Multi-therapeutic strategy targeting Akt-mTOR and FoxO1 pathway to counteract skeletal muscle atrophy consecutive to hypoxia.

Chronic oxygen deprivation, whether due to high altitude or certain diseases as cardiorespiratory pathologies, leads to muscle atrophy. To limit muscle loss, counteracting programs rely on only one therapeutic approach: return to sea level altitude, physical activity or nutritional supplementation; however, little effects are noticed on muscle mass of subjects presenting a severe hypoxemia. We hypothesized that the combination of several treatments (electrical stimulation and/or nutritional supplementation and/or oxygenation) would improve anabolic responses, counteracting thus efficiently hypoxia-induced muscle atrophy. In C2C12 myotubes submitted to hypoxia, we aim at testing several treatments based on the combination of electrical stimulation, amino acids supplementation and/or an oxygenation period. In comparison to untreated muscle cells under hypoxia, all treatments had an anabolic impact on myotubes morphology (myogenic fusion index, diameter and density of myotubes), on proteosynthesis pathway (Akt, mTOR, GSK-3β, 4E-BP1 and P70S6K), on proteolysis pathway (FoxO1, myostatin, ubiquitin-proteasome system) and on hypoxia marker (REDD1) protein level. Electrical stimulation alone resulted in hyperphosphorylation of Akt and FoxO1 while its combination with amino acids supplementation alleviated atrophy exemplified by fusion index and myotubes diameter increase up to 48 hours post-application.
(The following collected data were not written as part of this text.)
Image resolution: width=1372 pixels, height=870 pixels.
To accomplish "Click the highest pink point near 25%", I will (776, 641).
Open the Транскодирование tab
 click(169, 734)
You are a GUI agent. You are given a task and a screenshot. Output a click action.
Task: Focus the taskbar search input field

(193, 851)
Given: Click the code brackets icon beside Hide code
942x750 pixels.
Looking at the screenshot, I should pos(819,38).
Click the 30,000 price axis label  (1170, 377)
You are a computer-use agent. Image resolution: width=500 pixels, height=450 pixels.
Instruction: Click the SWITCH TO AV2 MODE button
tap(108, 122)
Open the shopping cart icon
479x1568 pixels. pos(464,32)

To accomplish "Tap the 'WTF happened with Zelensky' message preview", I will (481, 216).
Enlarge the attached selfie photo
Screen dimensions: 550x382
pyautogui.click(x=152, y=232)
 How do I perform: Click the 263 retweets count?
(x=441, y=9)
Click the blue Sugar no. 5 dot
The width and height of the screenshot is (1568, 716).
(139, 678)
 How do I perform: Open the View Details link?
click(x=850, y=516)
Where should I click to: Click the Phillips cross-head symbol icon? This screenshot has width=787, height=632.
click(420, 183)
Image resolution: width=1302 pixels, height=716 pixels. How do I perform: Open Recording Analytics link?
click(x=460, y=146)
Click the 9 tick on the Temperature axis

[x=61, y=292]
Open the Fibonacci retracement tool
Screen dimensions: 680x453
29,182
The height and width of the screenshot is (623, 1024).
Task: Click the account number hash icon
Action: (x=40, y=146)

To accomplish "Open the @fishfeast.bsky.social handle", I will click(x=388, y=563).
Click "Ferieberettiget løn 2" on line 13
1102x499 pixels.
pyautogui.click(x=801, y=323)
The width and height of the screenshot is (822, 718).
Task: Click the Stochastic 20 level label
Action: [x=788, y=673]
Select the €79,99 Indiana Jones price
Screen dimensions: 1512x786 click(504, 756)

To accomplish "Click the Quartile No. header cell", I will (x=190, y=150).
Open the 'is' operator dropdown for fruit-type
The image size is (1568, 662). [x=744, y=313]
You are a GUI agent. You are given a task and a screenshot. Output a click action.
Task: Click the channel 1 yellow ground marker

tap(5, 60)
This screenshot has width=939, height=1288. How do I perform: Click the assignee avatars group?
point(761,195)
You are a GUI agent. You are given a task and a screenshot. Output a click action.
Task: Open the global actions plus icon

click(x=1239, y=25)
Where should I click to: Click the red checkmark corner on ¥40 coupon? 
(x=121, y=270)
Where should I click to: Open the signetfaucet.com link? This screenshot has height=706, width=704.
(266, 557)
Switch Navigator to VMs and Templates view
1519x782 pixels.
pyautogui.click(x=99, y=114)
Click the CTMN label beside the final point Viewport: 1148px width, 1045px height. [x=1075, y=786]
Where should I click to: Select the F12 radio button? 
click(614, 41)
Electrical stimulation followed by a period of oxygenation of hypoxic muscle cells strongly increased the activation status of 4E-BP1 and P70S6K. Lastly, simultaneous application of all treatments (electrical stimulation, amino acids supplementation and oxygenation) was the only condition resulted in activation of mTOR concomitantly to myostatin level decrease. These results support that the activation of the mTOR pathway through the combined application of electrical stimulation and BCAAs is strongly influenced by oxygen availability, and that oxygen plays a critical role in optimizing protein synthesis pathway in hypoxic skeletal muscle cells.